It was another perfect month for Income Trader's Amber Hestla...
A few weeks ago, three more "put" options Amber sold for her Income Trader portfolio expired worthless (when a put expires worthless, the seller keeps the premium they collected from selling the option as a 100% profit). The most recent victories mark Amber's 26th, 27th and 28th (out of 28) profitable closed trades.
In short, Amber collects extra investment income by selling put options on stocks she thinks are undervalued. These "Instant Income" checks, as she calls them, usually range anywhere from $100... to $150 ... to even $200. (And this is just for one put option. Many of her readers scale up to collect even more income.)
But if you read the above paragraphs closely, you'll notice I said Amber's current track record implies she's yet to close an unprofitable trade... So if 93% of the puts she's recommended have expired worthless, what happened to other 7%?
To answer the question, we first need to recap how options work...
A put option gives investors the right, but not the obligation, to sell a stock at a specified price before a specified date. So when you sell a put option, you have the obligation to purchase a stock from the put buyer if it falls below a specified price (the option's strike price).
For example, on top of the three contracts that expired worthless in Amber's portfolio this month, she also had a fourth that didn't. Specifically, the puts she sold in August on Green Mountain Coffee Roasters (Nasdaq: GMCR) expired "in the money" (the price of GMCR was trading below the option's strike price of $67.50 the day it expired). As a result, Amber was assigned 100 shares of GMCR on October 19 for $67.50 a piece.
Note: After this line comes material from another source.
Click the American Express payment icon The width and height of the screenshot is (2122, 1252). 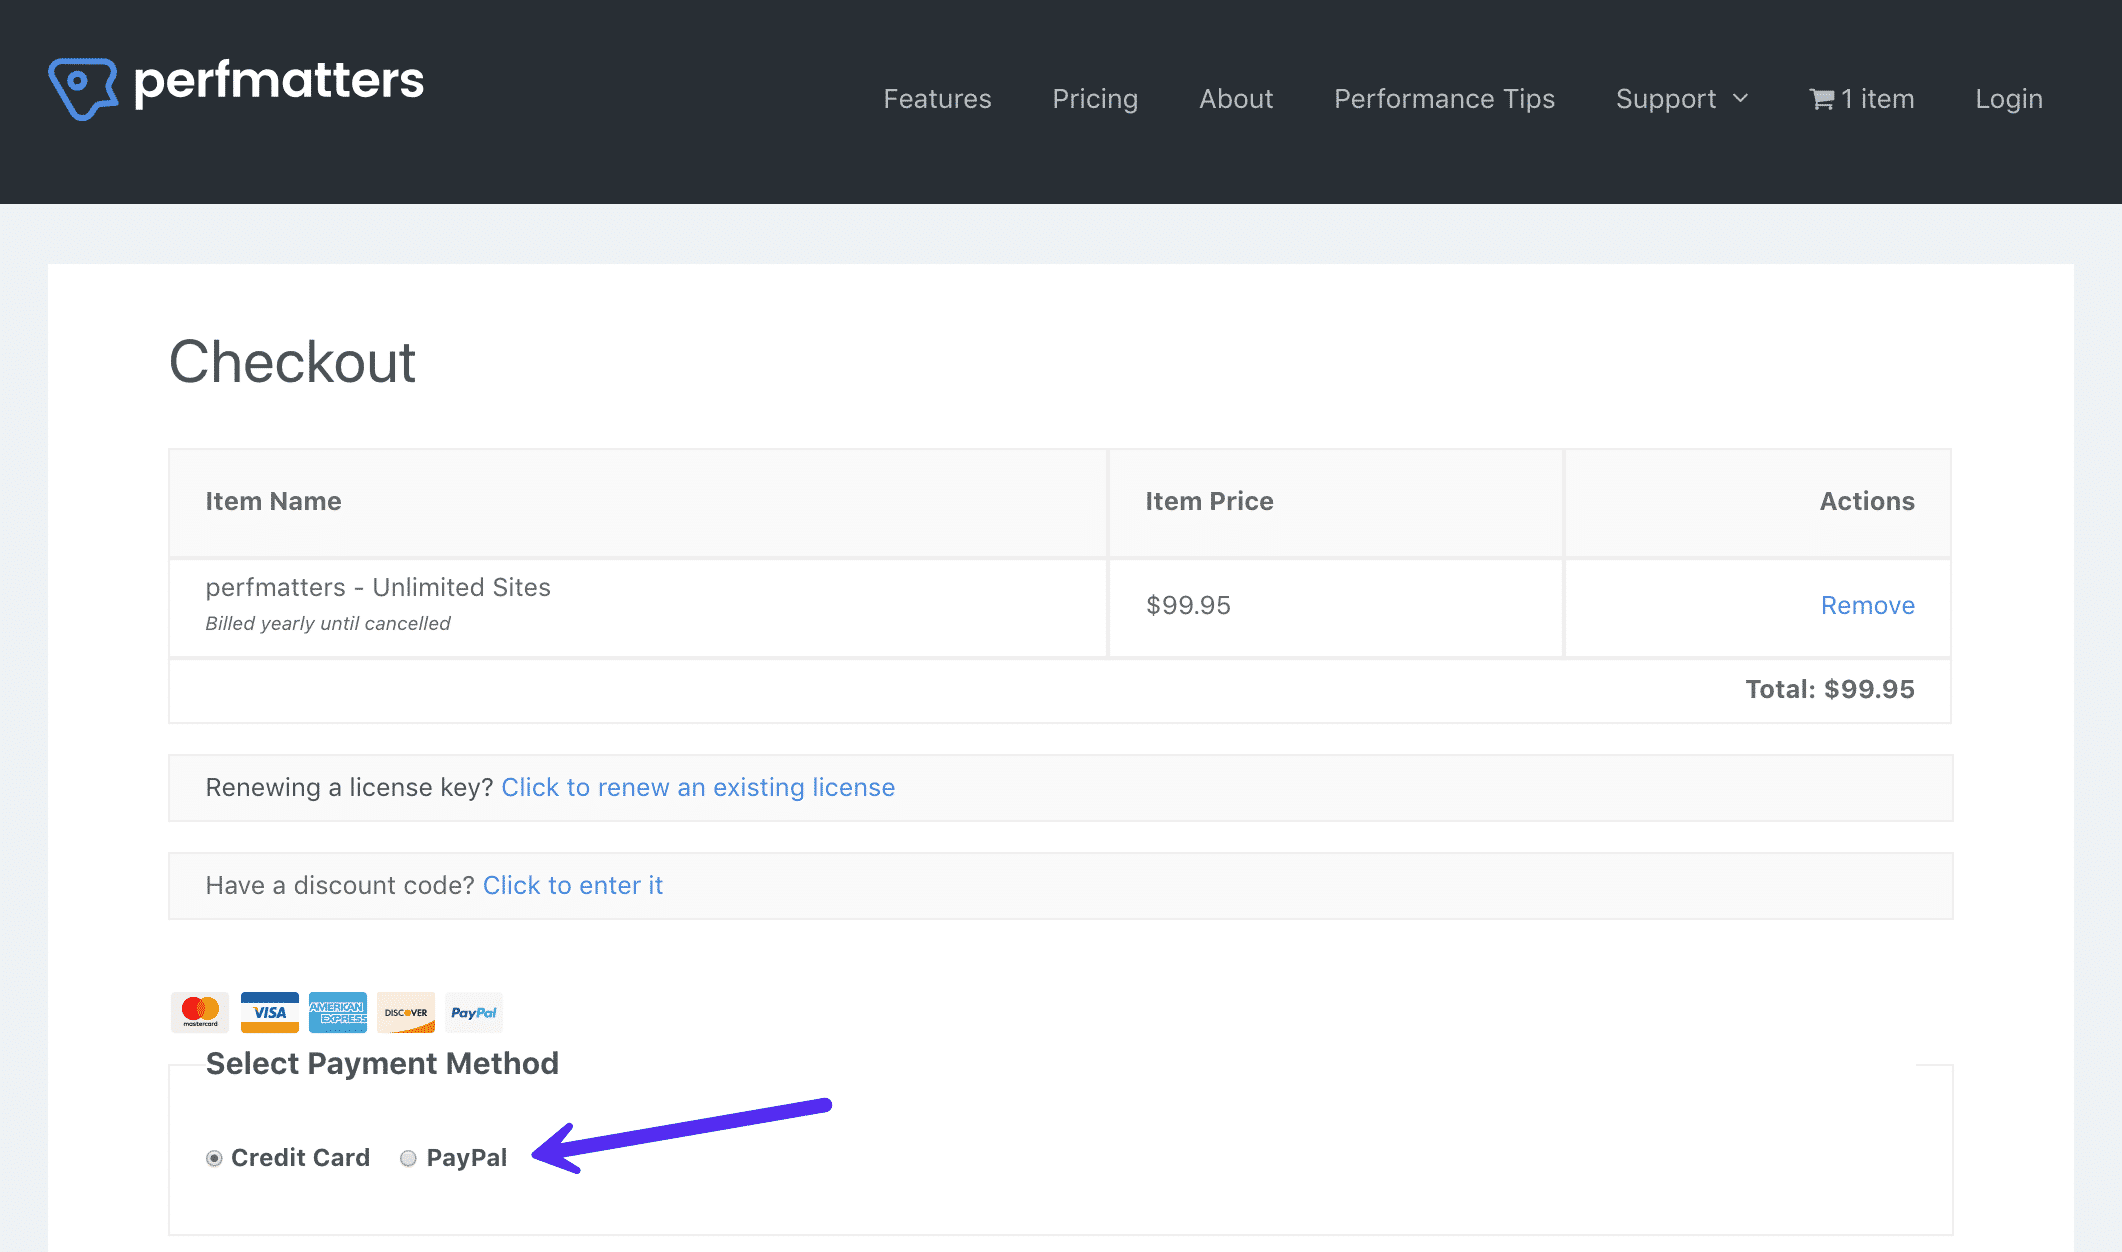(x=337, y=1014)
At this point, you're probably thinking Amber only has two options: She can sell the shares immediately, or she can wait for the stock to rebound and sell them at a later date (remember, she already likes the company to begin with).
But unbeknownst to most, there's actually a third, potentially more lucrative strategy that Amber can employ in order to leverage her newly purchased shares of GMCR, and it's one that can reap big instant "dividends."
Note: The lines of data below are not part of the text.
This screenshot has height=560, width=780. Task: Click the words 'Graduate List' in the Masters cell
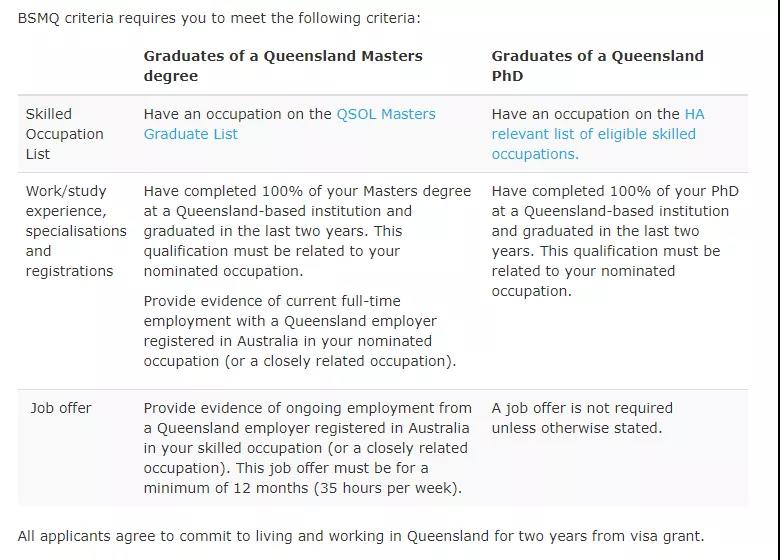[191, 134]
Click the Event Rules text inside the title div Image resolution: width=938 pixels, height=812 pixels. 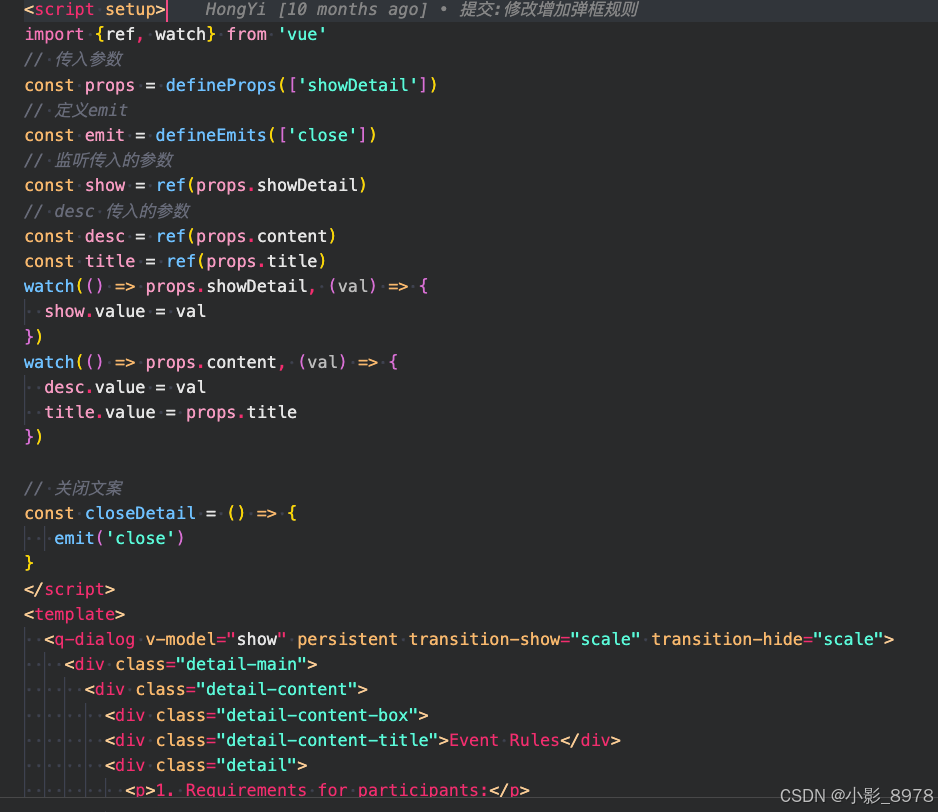(x=504, y=740)
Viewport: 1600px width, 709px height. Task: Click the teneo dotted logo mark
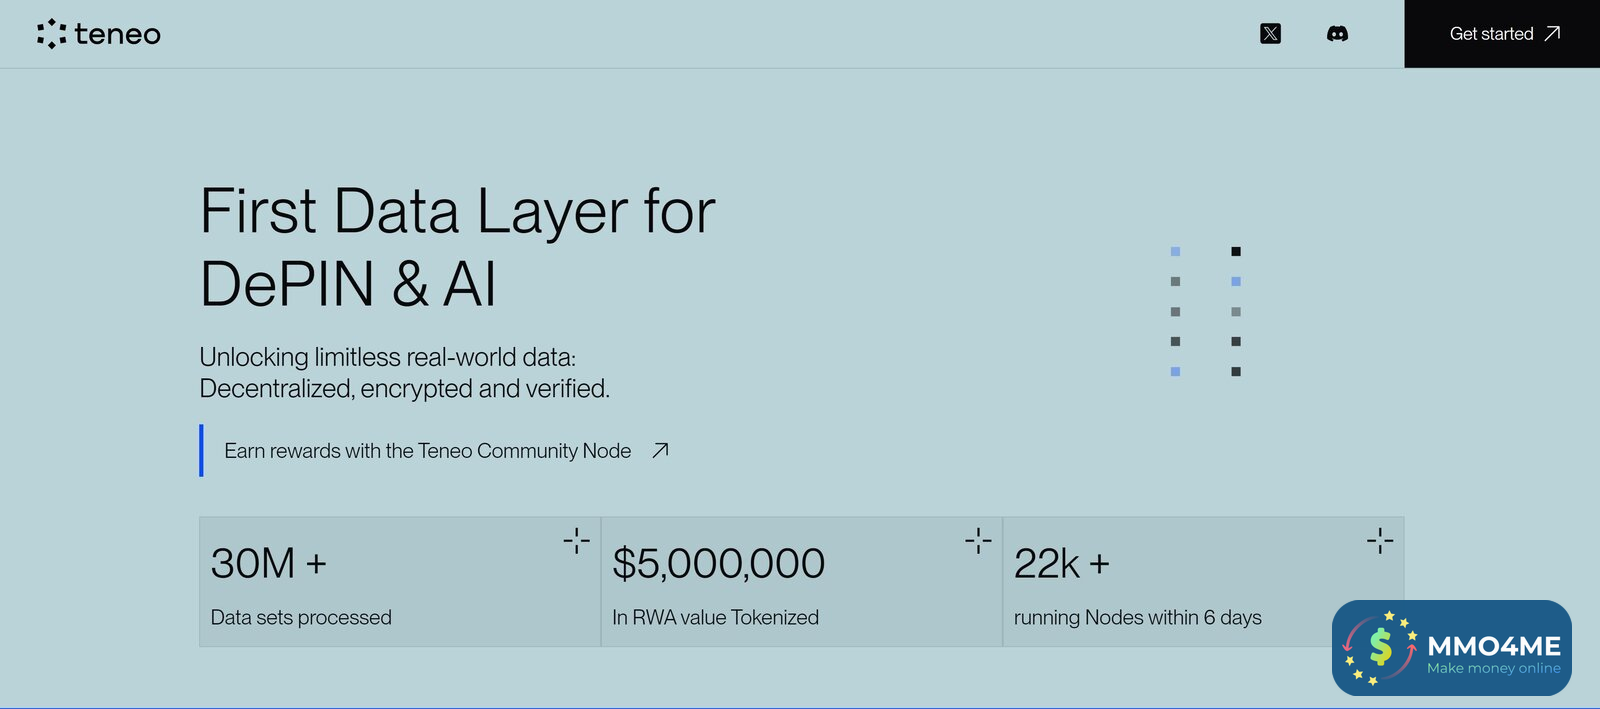click(51, 34)
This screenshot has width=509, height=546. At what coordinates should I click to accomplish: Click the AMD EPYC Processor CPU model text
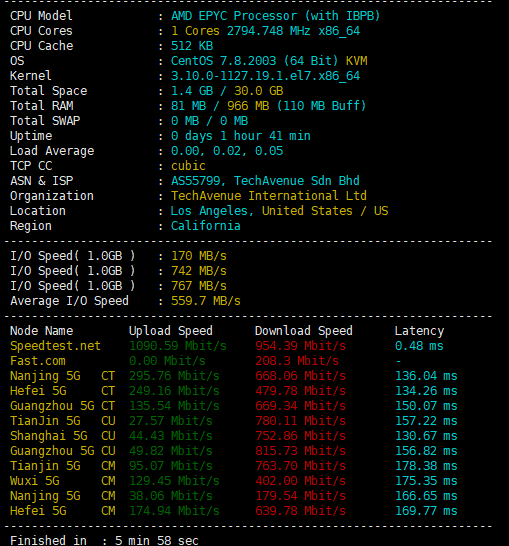click(x=275, y=16)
I'm talking about selling covered call options.
A call option is exactly the opposite of a put option. It gives the buyer the right -- but not the obligation -- to buy a stock from the call seller if it rises above a specified price before a specified date. When the seller actually owns the shares of the stock they're selling the call on, the option is considered a "covered" call.
By selling covered calls on GMCR, Amber was able to collect $129 in "Instant Income."
Of course, only time will tell if this trade will work in Amber's favor... but if history is any indicator, there's reason to believe it should.
The only other time Amber has been assigned shares of a stock was back in April of this year, when the puts she sold on mining equipment maker Joy Global (NYSE: JOY) in February expired "in the money." As a result of the trade, Amber received 100 shares of Joy for $55 (the option's strike price) a piece the day the option expired.
In order to take advantage of this opportunity, Amber recommended selling May covered calls on Joy with a $55 strike. As she told her Income Trader subscribers at the time:
To generate immediate income, I recommend selling the JOY May 55 Calls for $1.90 - $2.10. Selling this call will generate $200 in immediate income.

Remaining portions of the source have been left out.